O.T. Jackson, one of Colorado's most important African Americans, is the focus of a Rocky Mountain PBS documentary that will premiere on Thursday (January 23).

Airing at 8 p.m. MST, Remnants of a Dream: The Story of Dearfield, Colorado follows Jackson's efforts to create an African-American community in the Centennial State.

These efforts, which began in 1910, led to the development of Dearfield, Colorado in 1917.

O.T. Jackson. Courtesy of Charles Nuckolls.

It was one of the most successful African-American towns in the country at the time, and it is still the only town in Colorado to have been incorporated by a black community.

The settlement was largely used for farming, becoming a part of the global economy in WWI because of its crop exports.

By 1921, the town had expanded to 20,000 total farm acres, and had churches and a gas station. It is currently a ghost town, located 30 miles east of Greeley in Weld County.

A building in Dearfield today. Courtesy of Charles Nuckolls.
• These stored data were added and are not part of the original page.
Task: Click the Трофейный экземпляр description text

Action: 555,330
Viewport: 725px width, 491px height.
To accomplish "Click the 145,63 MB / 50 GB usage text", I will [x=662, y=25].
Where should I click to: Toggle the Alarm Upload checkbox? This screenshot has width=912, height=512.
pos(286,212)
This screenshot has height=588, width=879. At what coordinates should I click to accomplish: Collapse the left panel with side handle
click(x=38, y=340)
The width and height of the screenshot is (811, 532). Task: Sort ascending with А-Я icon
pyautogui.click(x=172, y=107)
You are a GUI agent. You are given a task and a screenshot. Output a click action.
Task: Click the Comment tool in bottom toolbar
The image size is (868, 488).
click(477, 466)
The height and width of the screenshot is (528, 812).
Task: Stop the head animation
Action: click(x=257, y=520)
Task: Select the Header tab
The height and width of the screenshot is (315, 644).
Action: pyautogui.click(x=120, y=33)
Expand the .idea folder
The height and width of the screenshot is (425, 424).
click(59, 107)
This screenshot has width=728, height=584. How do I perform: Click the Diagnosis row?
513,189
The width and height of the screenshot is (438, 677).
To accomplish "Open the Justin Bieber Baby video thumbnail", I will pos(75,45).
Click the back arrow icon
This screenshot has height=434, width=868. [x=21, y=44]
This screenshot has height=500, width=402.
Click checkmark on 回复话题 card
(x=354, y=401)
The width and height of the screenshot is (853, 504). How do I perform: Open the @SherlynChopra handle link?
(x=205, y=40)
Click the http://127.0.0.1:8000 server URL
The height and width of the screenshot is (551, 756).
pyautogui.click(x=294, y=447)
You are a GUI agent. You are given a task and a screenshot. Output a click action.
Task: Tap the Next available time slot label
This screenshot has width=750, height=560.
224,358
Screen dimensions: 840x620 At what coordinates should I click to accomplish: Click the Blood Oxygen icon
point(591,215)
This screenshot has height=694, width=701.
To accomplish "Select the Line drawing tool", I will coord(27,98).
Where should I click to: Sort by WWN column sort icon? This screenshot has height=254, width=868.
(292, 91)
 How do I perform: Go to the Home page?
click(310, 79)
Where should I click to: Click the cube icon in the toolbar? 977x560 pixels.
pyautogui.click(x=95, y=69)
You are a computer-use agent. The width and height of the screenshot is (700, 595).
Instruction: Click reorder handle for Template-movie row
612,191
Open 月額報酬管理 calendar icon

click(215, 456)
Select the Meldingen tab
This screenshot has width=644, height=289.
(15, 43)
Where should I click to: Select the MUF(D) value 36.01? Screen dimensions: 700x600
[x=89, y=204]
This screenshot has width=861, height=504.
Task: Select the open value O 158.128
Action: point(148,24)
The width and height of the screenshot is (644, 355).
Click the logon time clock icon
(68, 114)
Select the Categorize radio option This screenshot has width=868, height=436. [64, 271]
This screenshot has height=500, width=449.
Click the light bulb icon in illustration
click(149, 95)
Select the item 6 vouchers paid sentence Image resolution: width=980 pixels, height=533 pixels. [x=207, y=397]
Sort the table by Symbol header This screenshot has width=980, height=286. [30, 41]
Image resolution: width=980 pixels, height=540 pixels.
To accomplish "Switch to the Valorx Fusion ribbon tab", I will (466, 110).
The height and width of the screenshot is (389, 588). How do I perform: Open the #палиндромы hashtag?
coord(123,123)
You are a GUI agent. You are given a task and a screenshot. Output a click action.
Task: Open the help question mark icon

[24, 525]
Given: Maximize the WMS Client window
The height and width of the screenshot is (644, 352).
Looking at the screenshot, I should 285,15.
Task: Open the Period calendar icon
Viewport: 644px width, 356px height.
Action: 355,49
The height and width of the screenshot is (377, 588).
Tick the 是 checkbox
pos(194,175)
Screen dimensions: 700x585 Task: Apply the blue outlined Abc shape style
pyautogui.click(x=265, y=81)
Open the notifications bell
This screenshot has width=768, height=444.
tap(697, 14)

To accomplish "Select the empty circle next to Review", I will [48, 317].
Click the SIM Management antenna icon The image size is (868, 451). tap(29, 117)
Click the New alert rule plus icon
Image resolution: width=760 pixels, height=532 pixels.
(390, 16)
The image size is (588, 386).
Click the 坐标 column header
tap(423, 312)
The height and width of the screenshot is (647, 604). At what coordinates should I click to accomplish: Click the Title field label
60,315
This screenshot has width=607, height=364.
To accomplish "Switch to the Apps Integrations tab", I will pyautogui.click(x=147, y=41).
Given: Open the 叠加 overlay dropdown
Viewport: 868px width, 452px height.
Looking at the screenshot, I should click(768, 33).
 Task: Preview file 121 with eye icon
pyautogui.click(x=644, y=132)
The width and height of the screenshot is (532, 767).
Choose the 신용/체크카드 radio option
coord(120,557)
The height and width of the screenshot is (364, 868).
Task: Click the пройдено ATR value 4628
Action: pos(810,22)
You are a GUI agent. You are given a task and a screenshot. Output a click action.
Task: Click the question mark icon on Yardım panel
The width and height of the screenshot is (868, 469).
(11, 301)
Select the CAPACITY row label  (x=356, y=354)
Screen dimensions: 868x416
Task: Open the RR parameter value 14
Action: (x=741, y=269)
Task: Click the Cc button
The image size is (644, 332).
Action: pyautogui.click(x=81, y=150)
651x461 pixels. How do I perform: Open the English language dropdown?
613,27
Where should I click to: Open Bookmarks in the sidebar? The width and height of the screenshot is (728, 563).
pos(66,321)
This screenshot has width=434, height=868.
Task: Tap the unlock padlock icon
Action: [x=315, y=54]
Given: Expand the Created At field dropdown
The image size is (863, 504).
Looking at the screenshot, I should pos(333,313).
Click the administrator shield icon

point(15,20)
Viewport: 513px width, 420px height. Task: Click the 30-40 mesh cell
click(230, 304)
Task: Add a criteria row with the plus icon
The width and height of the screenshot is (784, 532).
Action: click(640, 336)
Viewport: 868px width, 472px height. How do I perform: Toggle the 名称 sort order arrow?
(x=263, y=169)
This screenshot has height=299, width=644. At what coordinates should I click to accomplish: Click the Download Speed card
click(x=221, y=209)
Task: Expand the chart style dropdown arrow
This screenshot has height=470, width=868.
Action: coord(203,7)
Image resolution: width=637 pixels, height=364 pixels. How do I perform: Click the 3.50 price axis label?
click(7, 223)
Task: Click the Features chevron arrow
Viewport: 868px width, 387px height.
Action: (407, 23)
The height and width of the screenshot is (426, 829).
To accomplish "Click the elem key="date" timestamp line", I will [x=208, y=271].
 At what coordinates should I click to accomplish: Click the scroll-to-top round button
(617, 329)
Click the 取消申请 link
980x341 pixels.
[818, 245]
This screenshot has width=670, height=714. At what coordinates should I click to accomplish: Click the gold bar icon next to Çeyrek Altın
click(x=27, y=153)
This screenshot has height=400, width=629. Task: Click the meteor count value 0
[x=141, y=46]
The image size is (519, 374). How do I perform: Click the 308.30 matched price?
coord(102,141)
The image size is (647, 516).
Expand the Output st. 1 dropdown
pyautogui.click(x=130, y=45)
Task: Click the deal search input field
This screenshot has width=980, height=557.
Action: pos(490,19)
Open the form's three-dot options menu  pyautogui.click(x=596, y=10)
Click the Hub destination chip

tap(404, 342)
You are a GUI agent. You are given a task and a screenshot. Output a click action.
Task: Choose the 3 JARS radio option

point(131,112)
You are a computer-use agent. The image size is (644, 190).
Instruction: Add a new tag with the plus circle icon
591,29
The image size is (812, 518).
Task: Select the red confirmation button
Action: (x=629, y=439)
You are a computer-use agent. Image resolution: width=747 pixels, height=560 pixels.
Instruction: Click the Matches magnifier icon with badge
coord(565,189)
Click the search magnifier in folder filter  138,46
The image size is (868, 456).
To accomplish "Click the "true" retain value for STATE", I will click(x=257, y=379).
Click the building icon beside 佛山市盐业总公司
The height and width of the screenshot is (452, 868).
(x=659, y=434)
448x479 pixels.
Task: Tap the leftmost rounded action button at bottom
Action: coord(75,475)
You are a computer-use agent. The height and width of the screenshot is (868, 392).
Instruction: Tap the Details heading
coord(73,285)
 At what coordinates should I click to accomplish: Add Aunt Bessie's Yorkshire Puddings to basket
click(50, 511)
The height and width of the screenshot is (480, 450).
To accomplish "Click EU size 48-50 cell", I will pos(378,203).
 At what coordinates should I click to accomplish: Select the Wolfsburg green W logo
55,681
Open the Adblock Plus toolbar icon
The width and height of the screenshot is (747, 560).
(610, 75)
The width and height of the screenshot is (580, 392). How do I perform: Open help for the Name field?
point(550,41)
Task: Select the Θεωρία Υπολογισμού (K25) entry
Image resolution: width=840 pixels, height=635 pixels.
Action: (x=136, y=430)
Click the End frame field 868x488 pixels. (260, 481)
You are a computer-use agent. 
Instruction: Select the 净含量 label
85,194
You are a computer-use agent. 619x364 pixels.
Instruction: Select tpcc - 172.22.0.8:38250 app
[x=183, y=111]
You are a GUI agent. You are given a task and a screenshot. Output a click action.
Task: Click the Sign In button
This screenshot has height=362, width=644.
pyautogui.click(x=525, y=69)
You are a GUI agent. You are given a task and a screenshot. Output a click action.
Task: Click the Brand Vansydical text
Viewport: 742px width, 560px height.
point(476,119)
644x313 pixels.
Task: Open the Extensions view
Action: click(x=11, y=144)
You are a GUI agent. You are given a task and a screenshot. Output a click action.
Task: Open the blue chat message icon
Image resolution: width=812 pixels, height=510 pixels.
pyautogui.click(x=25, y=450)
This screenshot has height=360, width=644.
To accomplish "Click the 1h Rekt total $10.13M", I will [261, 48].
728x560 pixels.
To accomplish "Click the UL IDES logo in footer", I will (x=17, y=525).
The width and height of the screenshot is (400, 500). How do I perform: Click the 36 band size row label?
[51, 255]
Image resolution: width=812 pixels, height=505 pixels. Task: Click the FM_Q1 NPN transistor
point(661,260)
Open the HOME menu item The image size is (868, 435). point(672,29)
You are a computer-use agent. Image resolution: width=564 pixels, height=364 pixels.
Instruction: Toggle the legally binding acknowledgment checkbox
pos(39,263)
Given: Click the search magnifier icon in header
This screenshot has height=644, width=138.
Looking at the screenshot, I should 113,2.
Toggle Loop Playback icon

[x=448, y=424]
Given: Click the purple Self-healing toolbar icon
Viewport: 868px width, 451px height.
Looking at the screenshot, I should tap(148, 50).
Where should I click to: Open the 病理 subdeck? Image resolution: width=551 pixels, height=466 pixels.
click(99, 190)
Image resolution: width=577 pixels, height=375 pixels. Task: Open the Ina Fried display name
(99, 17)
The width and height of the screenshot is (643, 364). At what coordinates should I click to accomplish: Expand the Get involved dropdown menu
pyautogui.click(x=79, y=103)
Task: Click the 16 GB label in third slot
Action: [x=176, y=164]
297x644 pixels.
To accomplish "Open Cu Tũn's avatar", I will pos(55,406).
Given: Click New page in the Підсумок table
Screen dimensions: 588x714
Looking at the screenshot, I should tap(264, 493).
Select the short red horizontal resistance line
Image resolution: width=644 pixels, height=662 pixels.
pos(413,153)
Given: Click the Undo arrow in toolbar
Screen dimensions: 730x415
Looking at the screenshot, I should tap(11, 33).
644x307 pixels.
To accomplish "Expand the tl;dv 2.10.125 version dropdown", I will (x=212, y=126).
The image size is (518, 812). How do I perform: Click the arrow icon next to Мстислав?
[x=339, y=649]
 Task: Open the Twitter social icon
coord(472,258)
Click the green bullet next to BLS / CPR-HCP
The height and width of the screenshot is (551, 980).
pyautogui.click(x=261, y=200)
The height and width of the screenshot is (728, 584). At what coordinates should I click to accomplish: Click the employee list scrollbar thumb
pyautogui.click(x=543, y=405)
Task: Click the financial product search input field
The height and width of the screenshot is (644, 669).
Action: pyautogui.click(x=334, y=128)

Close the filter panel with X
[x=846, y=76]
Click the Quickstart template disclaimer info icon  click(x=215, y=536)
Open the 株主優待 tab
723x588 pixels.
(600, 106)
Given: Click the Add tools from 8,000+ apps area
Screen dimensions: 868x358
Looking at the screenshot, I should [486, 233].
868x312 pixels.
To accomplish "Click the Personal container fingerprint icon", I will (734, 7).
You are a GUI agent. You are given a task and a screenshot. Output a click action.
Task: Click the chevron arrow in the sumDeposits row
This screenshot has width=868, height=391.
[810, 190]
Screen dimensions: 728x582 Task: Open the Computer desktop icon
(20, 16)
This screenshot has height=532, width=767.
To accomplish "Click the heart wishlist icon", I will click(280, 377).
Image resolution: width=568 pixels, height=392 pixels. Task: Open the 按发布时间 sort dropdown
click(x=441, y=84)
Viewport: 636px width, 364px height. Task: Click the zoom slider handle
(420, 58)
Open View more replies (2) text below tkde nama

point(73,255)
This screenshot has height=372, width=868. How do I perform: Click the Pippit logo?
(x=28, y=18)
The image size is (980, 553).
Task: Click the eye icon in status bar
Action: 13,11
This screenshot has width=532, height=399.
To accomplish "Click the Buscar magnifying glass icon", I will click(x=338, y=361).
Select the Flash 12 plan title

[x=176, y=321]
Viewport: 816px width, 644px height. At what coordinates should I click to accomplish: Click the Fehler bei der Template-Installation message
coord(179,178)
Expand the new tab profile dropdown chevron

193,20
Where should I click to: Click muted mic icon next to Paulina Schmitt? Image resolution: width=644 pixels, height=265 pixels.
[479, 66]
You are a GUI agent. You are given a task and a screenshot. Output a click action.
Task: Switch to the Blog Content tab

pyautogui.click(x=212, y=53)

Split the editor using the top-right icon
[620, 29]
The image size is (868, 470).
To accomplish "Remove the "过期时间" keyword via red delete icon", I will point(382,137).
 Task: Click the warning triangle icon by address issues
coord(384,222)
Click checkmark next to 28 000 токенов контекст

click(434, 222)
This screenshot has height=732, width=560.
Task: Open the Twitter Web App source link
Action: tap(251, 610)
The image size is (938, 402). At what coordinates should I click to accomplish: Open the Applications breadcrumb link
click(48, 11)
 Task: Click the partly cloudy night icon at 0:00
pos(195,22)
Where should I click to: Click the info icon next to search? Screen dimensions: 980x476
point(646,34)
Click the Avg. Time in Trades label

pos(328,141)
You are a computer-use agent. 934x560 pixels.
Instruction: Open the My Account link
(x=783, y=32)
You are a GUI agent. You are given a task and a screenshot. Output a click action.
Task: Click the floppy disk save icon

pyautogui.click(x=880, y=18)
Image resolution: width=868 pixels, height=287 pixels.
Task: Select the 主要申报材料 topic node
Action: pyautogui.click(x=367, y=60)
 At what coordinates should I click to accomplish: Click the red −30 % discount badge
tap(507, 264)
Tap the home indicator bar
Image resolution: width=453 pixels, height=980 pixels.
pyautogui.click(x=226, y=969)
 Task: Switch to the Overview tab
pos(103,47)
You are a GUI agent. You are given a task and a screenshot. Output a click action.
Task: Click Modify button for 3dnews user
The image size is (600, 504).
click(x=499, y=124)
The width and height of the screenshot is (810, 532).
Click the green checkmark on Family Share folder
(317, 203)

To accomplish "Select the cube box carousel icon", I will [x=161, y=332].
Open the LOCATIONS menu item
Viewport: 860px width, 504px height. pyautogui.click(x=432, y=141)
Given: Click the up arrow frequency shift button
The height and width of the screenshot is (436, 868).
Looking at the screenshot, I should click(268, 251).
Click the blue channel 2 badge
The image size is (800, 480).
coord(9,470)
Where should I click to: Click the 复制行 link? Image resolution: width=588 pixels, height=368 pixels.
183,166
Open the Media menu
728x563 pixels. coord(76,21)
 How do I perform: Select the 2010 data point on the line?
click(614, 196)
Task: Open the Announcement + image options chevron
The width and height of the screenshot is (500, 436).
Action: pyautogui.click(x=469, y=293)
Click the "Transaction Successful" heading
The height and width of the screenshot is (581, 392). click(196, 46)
According to a press release from the film's creator, Charles Nuckolls, remnants of the settlement from that time period are "under threat of demolition by housing developers."

Preservationists, archaeologists, and advocates are hoping to convince developers to preserve the ruins.

Aside from establishing Dearfield, Jackson was also a known Colorado pioneer.

Serving as a caterer, restaurateur, and farmer in the state for over 40 years, he worked to pave the way for African-American rights in Colorado, even creating voter registration drives for the community.

This two-hour documentary is a piece of Colorado history you don't want to miss.